TASK PROMPT | Look through the data below for the line with "Click the pinned pushpin icon", and transcribe it exactly together with each line after it up to and including the line with "You are a computer-use agent. Viewport: 1210px". Give nothing else.

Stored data
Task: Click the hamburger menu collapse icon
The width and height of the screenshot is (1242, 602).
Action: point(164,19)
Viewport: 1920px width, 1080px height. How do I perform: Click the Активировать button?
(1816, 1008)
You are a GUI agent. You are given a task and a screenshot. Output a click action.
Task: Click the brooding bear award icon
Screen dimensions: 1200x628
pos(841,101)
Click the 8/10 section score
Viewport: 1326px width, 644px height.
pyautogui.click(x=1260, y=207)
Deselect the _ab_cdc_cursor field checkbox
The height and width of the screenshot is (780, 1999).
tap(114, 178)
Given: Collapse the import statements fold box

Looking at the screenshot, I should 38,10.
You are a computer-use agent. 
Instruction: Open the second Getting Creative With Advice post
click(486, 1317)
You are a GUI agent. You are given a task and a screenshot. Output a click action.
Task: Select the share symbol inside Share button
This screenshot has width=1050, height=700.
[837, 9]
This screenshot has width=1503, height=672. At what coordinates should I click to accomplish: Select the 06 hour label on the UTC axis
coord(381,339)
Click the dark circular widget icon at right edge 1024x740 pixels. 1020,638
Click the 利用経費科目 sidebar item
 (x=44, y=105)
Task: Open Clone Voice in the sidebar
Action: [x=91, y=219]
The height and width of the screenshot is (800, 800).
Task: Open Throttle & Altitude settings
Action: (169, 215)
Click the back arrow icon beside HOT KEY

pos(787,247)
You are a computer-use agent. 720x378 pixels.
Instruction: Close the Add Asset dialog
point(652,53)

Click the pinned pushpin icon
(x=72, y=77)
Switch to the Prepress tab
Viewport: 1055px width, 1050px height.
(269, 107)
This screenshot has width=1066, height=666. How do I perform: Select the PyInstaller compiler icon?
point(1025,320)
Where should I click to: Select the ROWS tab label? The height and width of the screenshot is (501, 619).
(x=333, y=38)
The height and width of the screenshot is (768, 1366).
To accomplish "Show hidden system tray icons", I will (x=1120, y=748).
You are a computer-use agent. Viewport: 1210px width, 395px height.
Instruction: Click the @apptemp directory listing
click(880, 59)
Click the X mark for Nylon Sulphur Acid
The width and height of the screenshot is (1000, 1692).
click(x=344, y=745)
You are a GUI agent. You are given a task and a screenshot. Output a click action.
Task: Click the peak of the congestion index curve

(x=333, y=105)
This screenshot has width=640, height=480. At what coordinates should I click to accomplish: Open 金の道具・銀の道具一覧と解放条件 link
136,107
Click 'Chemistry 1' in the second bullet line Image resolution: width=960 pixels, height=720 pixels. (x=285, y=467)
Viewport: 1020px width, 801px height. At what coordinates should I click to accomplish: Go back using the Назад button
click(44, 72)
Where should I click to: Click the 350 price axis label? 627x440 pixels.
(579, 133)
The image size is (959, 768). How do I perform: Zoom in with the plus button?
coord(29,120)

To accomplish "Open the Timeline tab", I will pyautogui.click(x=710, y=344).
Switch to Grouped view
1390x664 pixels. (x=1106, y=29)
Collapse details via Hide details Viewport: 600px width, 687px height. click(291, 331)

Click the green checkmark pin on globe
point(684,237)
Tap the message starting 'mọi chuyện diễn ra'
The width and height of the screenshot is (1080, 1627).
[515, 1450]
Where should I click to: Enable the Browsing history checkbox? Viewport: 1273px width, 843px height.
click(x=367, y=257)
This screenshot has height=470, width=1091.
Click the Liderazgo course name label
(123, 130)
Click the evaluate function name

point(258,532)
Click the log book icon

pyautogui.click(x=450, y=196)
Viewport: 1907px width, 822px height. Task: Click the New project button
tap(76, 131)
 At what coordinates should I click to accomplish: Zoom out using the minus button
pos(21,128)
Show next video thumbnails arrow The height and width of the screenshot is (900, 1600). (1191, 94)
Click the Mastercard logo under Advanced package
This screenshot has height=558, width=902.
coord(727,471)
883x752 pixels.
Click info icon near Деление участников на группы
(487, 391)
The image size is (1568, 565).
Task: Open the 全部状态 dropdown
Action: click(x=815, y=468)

WRITTEN RESPONSE |
Click the pinned pushpin icon
(x=72, y=77)
Switch to the Prepress tab
Viewport: 1055px width, 1050px height.
(269, 107)
This screenshot has width=1066, height=666. How do I perform: Select the PyInstaller compiler icon?
point(1025,320)
Where should I click to: Select the ROWS tab label? The height and width of the screenshot is (501, 619).
(x=333, y=38)
The height and width of the screenshot is (768, 1366).
To accomplish "Show hidden system tray icons", I will (x=1120, y=748).
You are a computer-use agent. Viewport: 1210px width, 395px height.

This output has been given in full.